Kevin Jordan

No. 86
- Position: Wide receiver

Personal information
- Born: December 14, 1972 (age 53) Washington, D.C., U.S.
- Listed height: 6 ft 1 in (1.85 m)
- Listed weight: 188 lb (85 kg)

Career information
- High school: High Point (Beltsville, Maryland)
- College: UCLA
- NFL draft: 1996: undrafted

Career history
- Arizona Cardinals (1996); Cincinnati Bengals (1996); Arizona Cardinals (1997)*; Denver Broncos (1998)*;
- * Offseason or practice squad member only

Awards and highlights
- First-team All-American (1994); Second-team All-Pac-10 (1994);
- Stats at Pro Football Reference

= Kevin Jordan (American football) =

American football player (born 1972)

Kevin Michael Jordan (born December 14, 1972) is an American former professional football player who was a wide receiver for one season in the National Football League (NFL). He played college football for the UCLA Bruins, receiving All-American honors as a junior in 1994. He played professionally for the Arizona Cardinals and was a member of the Cincinnati Bengals. After trying out with the Denver Broncos, he became a chaplain for UCLA sports teams as well as the NFL's Pittsburgh Steelers.

==Early life==
Jordan attended high school at High Point High in Beltsville, Maryland. He was a 170 lb tight end on a team that ran the winged-T and did not pass the ball much. He was more notable as an All-American defensive back, recording 16 interceptions as a senior. He decided to attend the University of California, Los Angeles (UCLA), where he joined his brother, Al.

==College career==
Jordan missed a season after suffering an injury in a high school all-star game, and sat out another as a redshirt. Having not played on a passing team at High Point, he needed to adjust to the more complicated schemes at UCLA. Jordan began his Bruins career with 18 receptions for 150 yards as a freshman. He followed with a solid performance of 45 catches for 612 yards in 1993, but he was overshadowed that season by teammate J. J. Stokes, who set UCLA records with 82 catches for 1,181 yards and 17 touchdowns.
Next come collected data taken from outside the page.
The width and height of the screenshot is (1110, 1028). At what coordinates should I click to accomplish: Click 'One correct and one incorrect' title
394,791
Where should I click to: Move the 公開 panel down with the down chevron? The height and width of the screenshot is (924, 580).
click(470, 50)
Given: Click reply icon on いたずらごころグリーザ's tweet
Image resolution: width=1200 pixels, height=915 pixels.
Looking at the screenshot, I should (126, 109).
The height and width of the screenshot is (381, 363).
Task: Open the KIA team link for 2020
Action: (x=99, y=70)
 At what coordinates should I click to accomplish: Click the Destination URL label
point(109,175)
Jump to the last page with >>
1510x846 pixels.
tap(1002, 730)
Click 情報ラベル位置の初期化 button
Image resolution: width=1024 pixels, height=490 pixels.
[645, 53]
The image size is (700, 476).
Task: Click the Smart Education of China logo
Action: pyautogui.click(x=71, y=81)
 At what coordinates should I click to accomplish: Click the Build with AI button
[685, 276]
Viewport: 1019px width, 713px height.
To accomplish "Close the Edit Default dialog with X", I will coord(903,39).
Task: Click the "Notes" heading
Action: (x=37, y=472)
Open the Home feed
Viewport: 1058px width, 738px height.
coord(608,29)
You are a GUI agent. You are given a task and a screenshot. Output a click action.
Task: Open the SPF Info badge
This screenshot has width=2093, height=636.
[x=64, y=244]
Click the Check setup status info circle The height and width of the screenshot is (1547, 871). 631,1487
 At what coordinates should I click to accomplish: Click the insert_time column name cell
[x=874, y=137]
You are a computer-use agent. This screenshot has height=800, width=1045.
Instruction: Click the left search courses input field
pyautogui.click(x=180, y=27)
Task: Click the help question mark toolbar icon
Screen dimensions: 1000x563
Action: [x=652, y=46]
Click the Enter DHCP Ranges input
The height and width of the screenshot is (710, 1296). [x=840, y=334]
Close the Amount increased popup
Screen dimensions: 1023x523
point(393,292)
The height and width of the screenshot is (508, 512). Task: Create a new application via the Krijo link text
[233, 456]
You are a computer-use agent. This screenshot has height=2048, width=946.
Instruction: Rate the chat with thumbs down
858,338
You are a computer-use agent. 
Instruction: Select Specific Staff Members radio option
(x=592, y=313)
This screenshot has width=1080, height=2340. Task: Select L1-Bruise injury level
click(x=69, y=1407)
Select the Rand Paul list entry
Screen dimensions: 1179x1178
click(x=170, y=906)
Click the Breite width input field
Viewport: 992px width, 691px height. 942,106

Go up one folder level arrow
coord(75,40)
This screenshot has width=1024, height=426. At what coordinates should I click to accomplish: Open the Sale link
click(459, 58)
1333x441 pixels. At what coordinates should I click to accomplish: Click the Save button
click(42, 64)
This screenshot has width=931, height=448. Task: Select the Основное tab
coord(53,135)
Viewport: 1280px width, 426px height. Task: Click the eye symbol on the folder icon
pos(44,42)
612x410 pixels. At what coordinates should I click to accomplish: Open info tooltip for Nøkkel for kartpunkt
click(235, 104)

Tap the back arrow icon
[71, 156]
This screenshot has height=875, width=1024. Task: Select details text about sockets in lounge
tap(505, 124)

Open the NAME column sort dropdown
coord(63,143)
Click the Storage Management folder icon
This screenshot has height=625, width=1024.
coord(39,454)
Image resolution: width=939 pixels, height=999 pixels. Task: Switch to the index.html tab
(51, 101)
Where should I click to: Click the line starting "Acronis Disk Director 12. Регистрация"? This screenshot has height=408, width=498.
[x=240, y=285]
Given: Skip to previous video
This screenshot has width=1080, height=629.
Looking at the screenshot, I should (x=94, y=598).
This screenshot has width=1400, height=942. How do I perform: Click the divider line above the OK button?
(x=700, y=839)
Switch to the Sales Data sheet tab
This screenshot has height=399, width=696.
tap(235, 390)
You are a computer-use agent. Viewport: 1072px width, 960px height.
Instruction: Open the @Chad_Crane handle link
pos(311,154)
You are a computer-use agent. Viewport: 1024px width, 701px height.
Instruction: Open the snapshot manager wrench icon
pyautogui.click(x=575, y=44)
In the season opener of 1994, Jordan stepped up for an injured Stokes with six receptions for 152 yards and a touchdown in a 25–23 win over Tennessee. He earned first-team All-American honors from Football News and third-team from Associated Press that season after recording 73 catches and breaking Stokes' single-season school record with 1,228 yards. He finished fourth in the nation in receiving yards per game (111.6) and sixth in receptions per game (6.6). However, Jordan injured his right knee in the final game when he was hit by two USC defenders after catch, and he had surgery to repair a partially torn ligament in February 1995. Impacted by the injury, his production dropped in 1995. Still, he finished at UCLA as the school's career leader in catches (179) and receiving yards (2,548).

==NFL career==
Jordan was not selected in the 1996 NFL draft, but signed as a free agent with the Arizona Cardinals. He played one game for Arizona in 1996 and was active but did not see action in two games; he was on the inactive list on four others. Arizona waived him midseason in October, and he was claimed by the Cincinnati Bengals, who released him the following month. During the 1997 offseason, he married Jenny Johnson, who was a volleyball player at UCLA when they met in 1992. Jordan tried out with the Denver Broncos in 1998, but he struggled with injuries and was cut.

==Later life==
After his playing career ended, Jordan became a missionary with Athletes in Action, a college religious organization, and also became a chaplain for the UCLA football team. Jordan and his wife relocated from Los Angeles after he accepted an offer to be the chaplain for the Pittsburgh Steelers under Coach Mike Tomlin, who later credited Jordan with establishing unity on their Super Bowl-winning team of 2009.

After four years in Pittsburgh and a second trip to the Super Bowl, Jordan and his wife returned to Los Angeles and started 4TheJourney ministry and served as chaplains for the UCLA women's basketball team.